CVE database query returns no results: This doesn't confirm novelty -- the vulnerability may exist under a different identifier or in an advisory database not yet synced to NVD. Cross-check with GitHub Security Advisories and the package's own CHANGELOG/SECURITY.md.
PoC generation produces non-functional exploit: The vulnerability may be real but require specific runtime conditions (authenticated session, specific config flags, race timing). Document the prerequisites rather than dismissing the finding.

Limitations

Language scope: The QRS framework was evaluated exclusively on Python packages. CodeQL supports other languages (Java, JavaScript, C/C++, Go), but the schema definitions, source/sink patterns, and few-shot examples need adaptation for each language.
CodeQL dependency: The workflow requires CodeQL CLI and database creation, which adds infrastructure requirements. Packages that can't produce a CodeQL database (e.g., pure C extensions without Python stubs) are out of scope.
LLM hallucination risk: The Q agent may generate syntactically valid but semantically incorrect queries that match benign code patterns. The R and S agents mitigate this but cannot eliminate it entirely -- human review remains necessary for high-stakes decisions.
Complex vulnerability patterns: Multi-step vulnerabilities like TOCTOU race conditions (CWE-362/367), ASN.1 recursion bombs, and cross-module data flows that span multiple packages are harder to capture in single CodeQL queries. These accounted for lower detection rates in the paper's evaluation.
Token cost at scale: Scanning 100 packages across all CWE categories costs ~$500 in LLM tokens. For budget-constrained scenarios, focus on the highest-risk CWE categories and use a cost-effective model (DeepSeek-Reasoner at ~$0.08/scan) for initial sweeps.
No runtime analysis: QRS is purely static. Vulnerabilities that depend on runtime state, configuration, or environment variables may be missed or misclassified without dynamic testing to complement.

Reference

Tsigkourakos, G. & Patsakis, C. (2026).

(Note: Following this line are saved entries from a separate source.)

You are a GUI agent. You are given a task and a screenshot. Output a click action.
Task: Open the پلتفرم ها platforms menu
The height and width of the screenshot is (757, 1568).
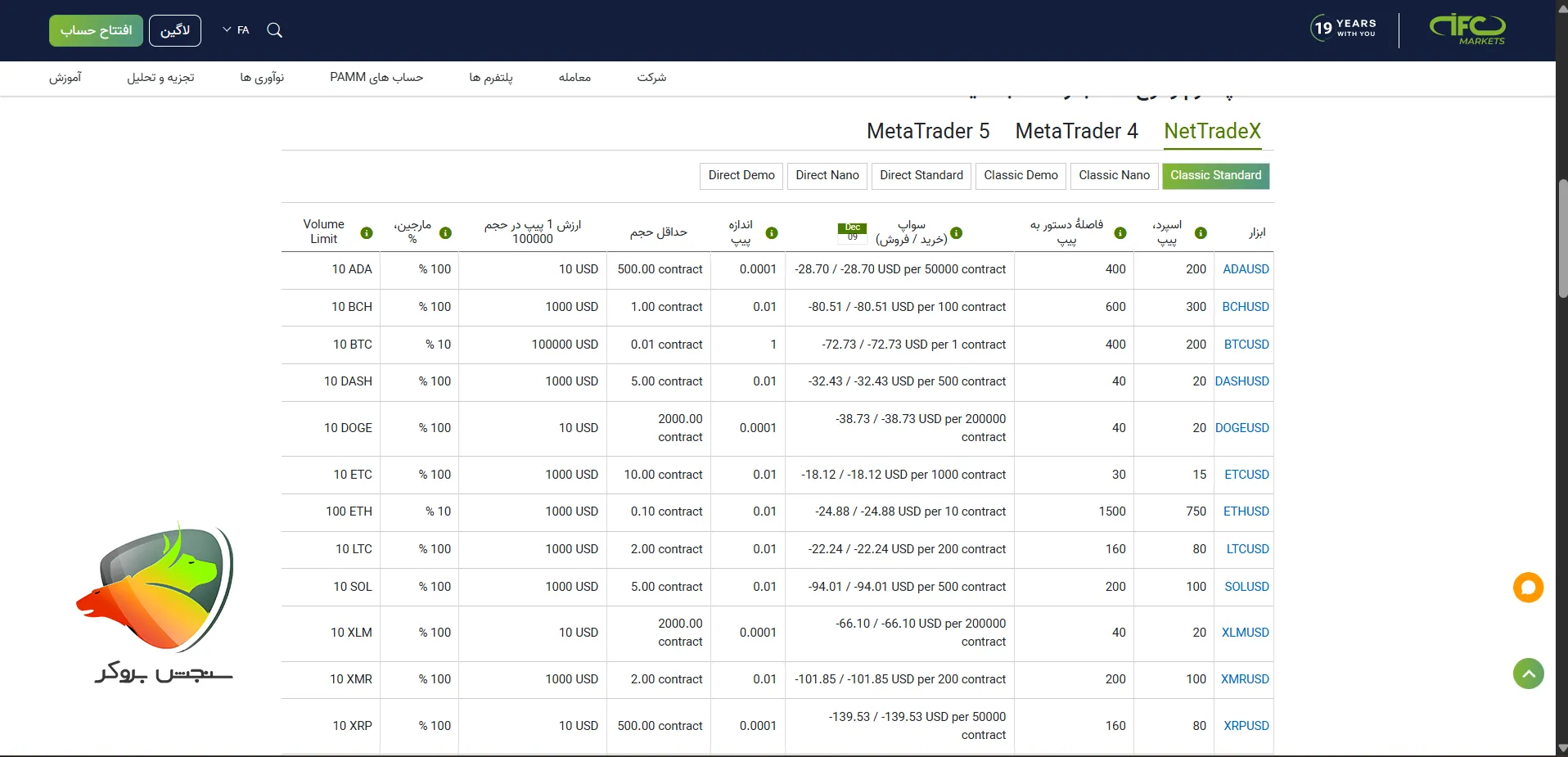pos(490,78)
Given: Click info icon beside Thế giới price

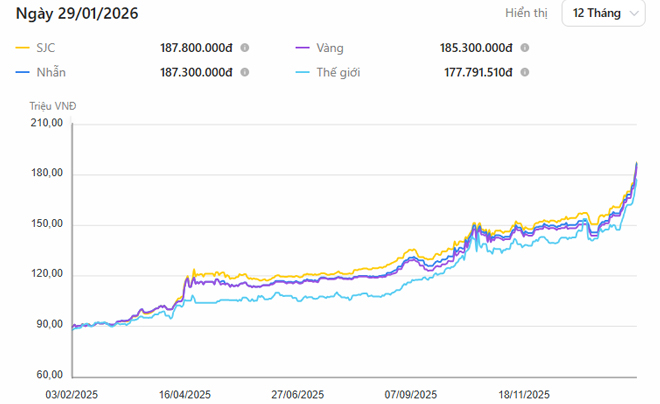Looking at the screenshot, I should click(x=525, y=72).
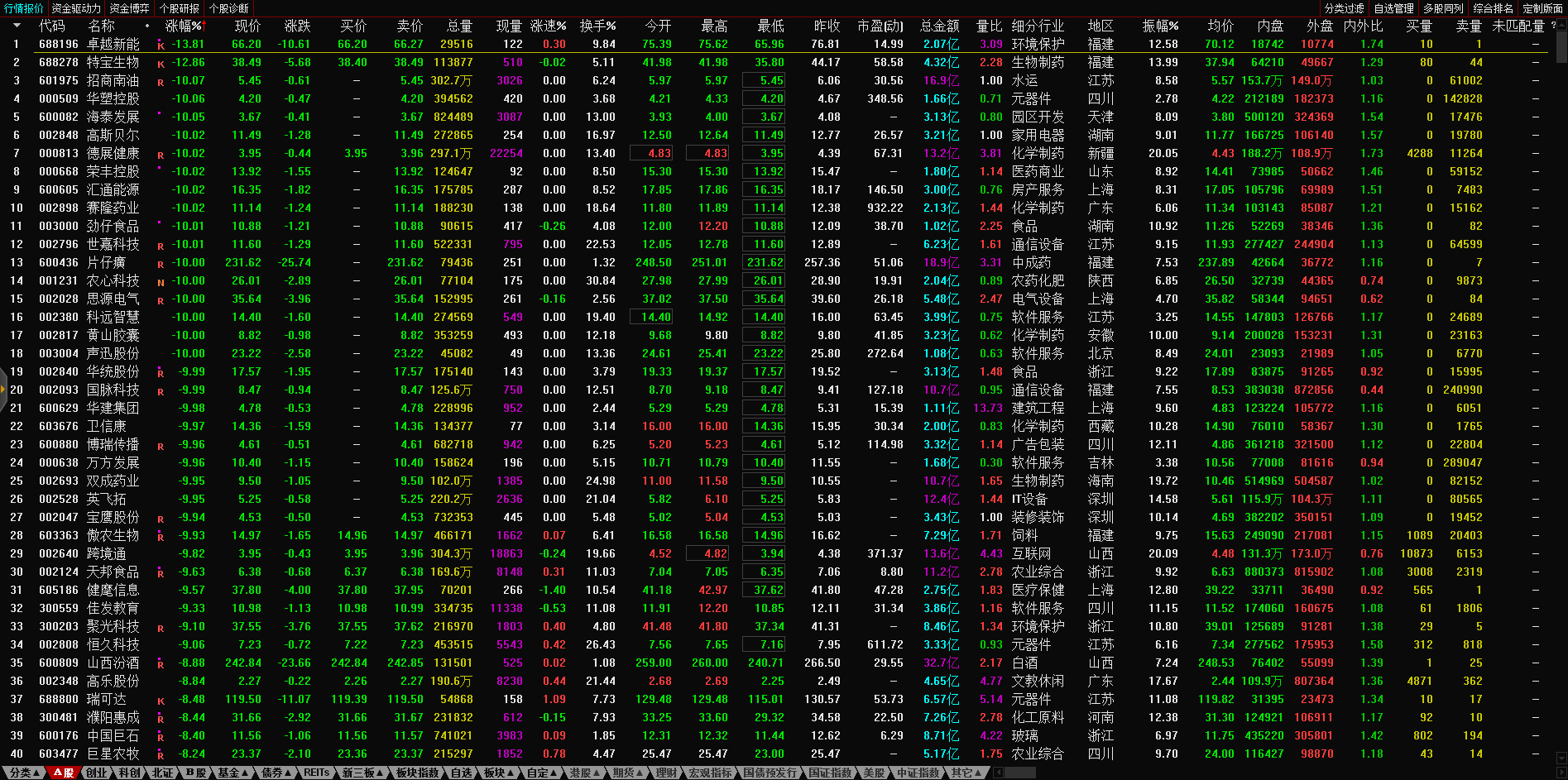Screen dimensions: 1568x780
Task: Open 定制版面 layout customization
Action: (1542, 8)
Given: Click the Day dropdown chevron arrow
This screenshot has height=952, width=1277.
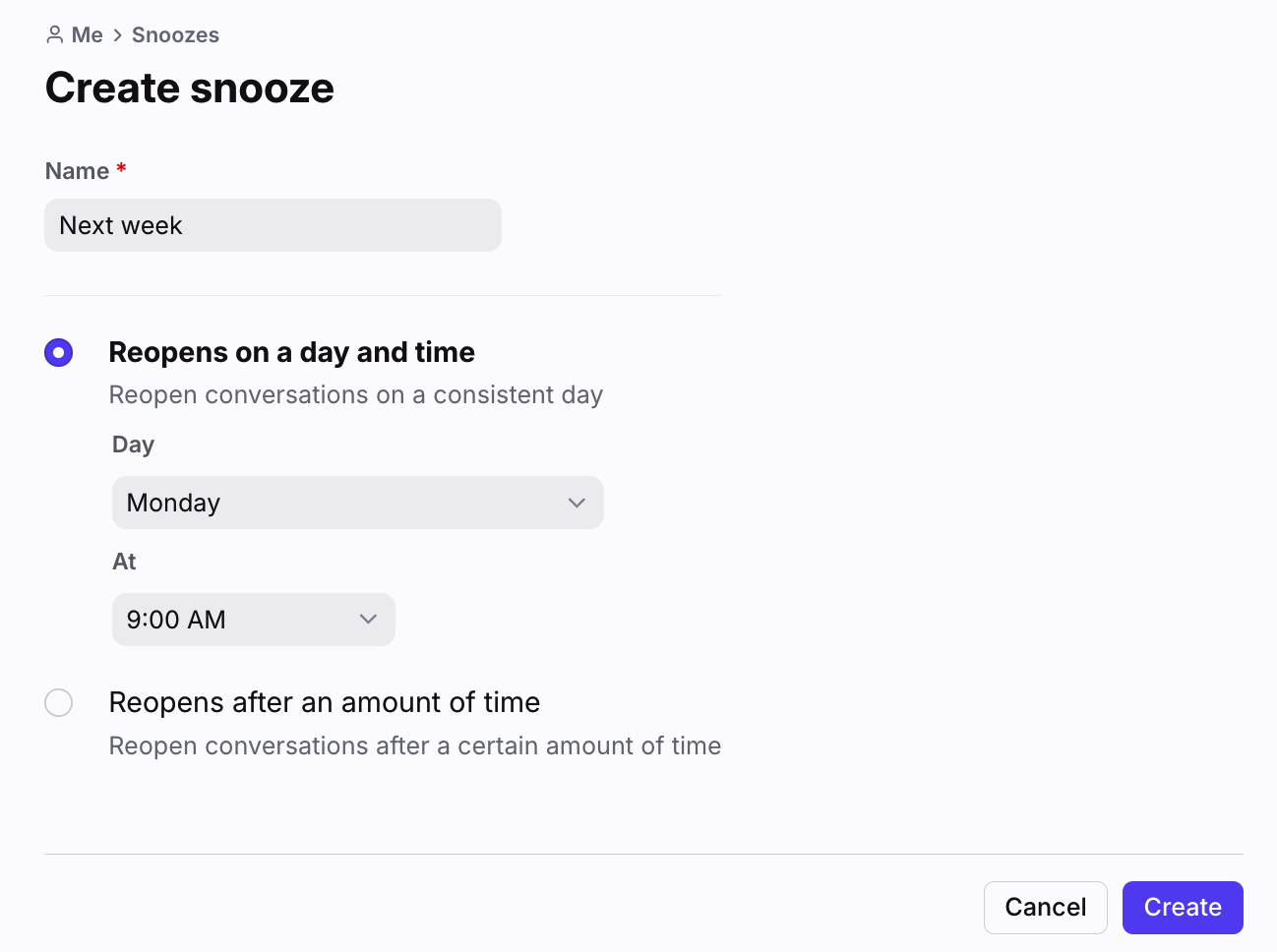Looking at the screenshot, I should point(577,503).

QRS: A Rule-Synthesizing Neuro-Symbolic Triad for Autonomous Vulnerability Discovery. arXiv:2602.09774v1. https://arxiv.org/abs/2602.09774v1

Key sections to consult: Section 3 for the three-agent architecture and schema design, Section 4 for evaluation methodology and CWE coverage, Appendix Listings 1-9 for prompt templates and CodeQL query examples.